Records from a collection:
++++++++++++++++++++

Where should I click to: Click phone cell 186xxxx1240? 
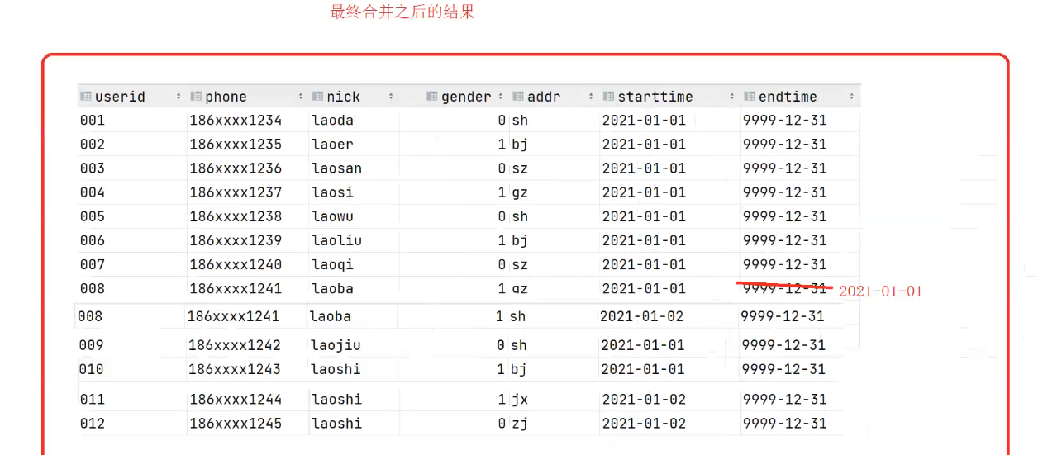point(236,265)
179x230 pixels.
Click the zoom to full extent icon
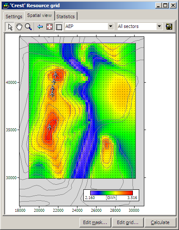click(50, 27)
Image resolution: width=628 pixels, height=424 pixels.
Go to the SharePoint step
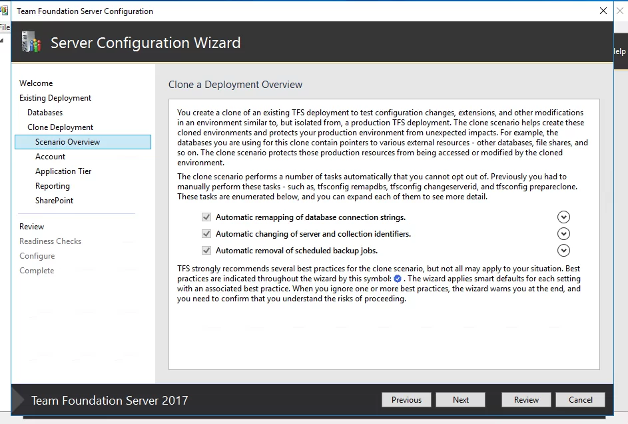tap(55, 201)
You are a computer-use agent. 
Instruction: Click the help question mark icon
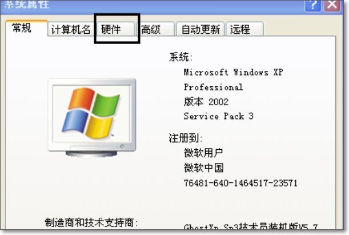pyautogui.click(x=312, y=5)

++++++++++++++++++++

Could you print the data exactly as it appears and keep the pictures out?

Problem solution:
Where should I click to: Click phone cell 186xxxx1240? 
point(236,265)
179x230 pixels.
Click the zoom to full extent icon
click(50, 27)
Image resolution: width=628 pixels, height=424 pixels.
Go to the SharePoint step
tap(55, 201)
You are a computer-use agent. 
Instruction: Click the help question mark icon
pyautogui.click(x=312, y=5)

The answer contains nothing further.